11Around midnight rise and wash your hands with water and pray. If you are married, pray together. 12But if your spouse is not yet baptized, go into another room to pray, and then return to bed. Do not hesitate to pray, for one who has been joined in marital relations is not impure. Those who have bathed have no need to wash again, for they are pure. 13By catching your breath in your hand and signing yourself with the moisture of your breath, your body is purified, even to the feet. For the gift of the Spirit and the outpouring of the baptism, proceeding from the heart of the believer as though from a fountain, purifies the one who has believed. 15Thus it is necessary to pray at this hour. For those elders who handed down the tradition to us taught us that in this hour every creature hushes for a brief moment to praise the Lord. Stars and trees and waters stand

still for an instant. All the host of angels serving him, together with the souls of the righteous, praise God. 16This is why it is important that all those who believe make certain to pray at that hour. Testifying to this, the Lord says thus, "Behold, a cry was made at midnight, saying, 'Behold the bridegroom is coming! Arise to meet him!'" And he adds, saying, "Watch, therefore, for you do not know when the hour is coming."


17Likewise, at the hour of the cock-crow, rise and pray. Because at this hour, with the cock-crow, the children of Israel refused Christ, who we know through faith, hoping daily in the hope of eternal light in the resurrection of the dead.


18With these things, all you faithful, if you do and remember them, instructing one another,


and encouraging the catechumens, you will not be able to be tempted or to perish, having


Christ always in your thoughts.



a Or church



42 If you are tempted, seal your foreheads reverently. For this is the Sign of the Passion, displayed and made manifest against the devil, provided that you do it with faith, not to be seen by men, but by presenting it with skill like a shield.


2Because the Adversary, when he sees the strength of the heart and when he sees the inner man which is animated by the Word show, formed on the exterior, the interior image of the Word, he is made to flee by the Spirit which is in you. 3This is symbolized by the Paschal lamb which was sacrificed, the blood of which Moses sprinkled on the threshold, and smeared on the doorposts. He told us of the faith which is now in us, which was given to us through the perfect Lamb.

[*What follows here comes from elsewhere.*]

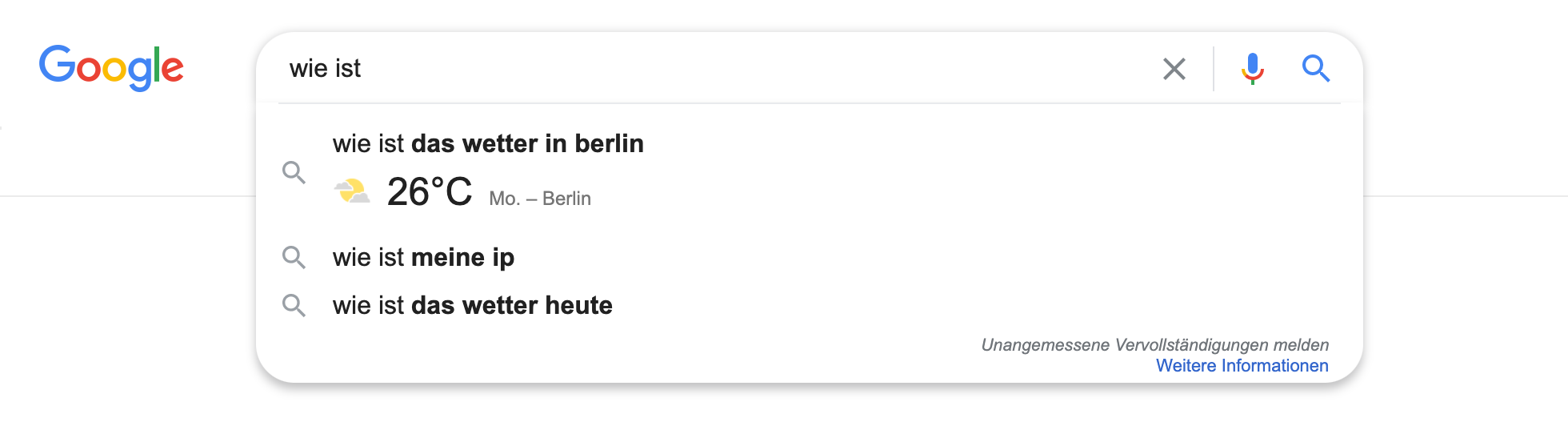
Task: Click the "Mo. – Berlin" weather label
Action: click(x=540, y=199)
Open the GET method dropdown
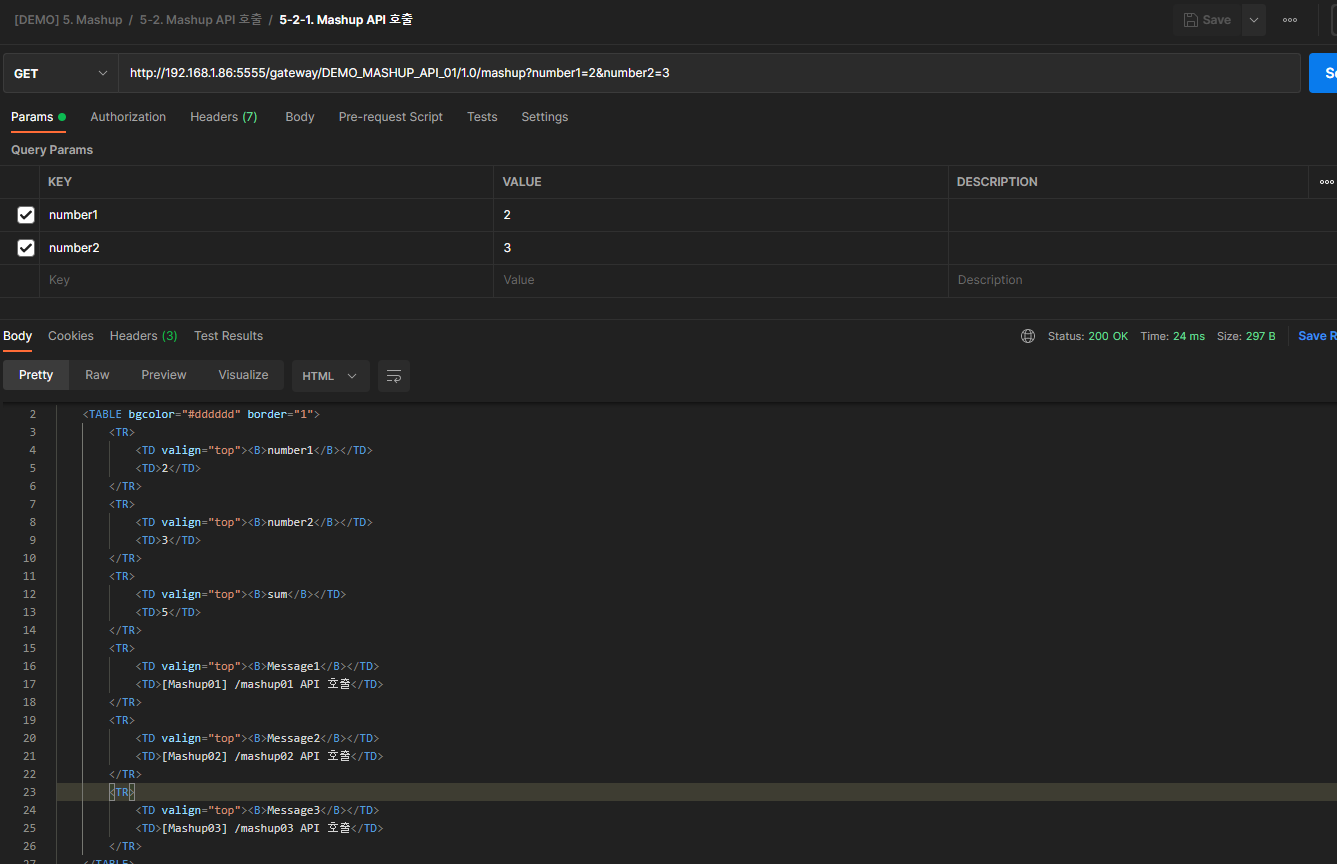1337x864 pixels. pyautogui.click(x=60, y=73)
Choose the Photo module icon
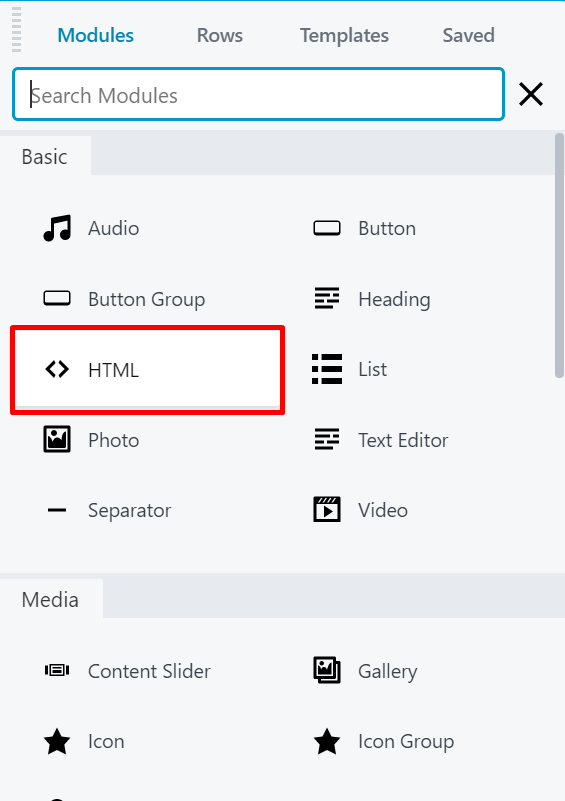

4By sealing the forehead and eyes with the hand, we turn aside the one who is seeking to destroy us.


43 Thus, if these things are heard with grace and correct faith, they bestow edification on the Church and eternal life on the believers. 2I counsel that these

things be observed by all with good understanding. For if all who hear the apostolic tradition follow and keep it, no heretic will be able to introduce error, nor will any other person at all. 3It is in this manner that the many heresies have grown, for those who were leaders did not wish to inform themselves of the opinion of the apostles, but did what they wanted according to their own pleasure, and not what was appropriate.


4If we have omitted anything, beloved ones, God will reveal it to those who are worthy, steering Holy Church to her mooring in the quiet haven.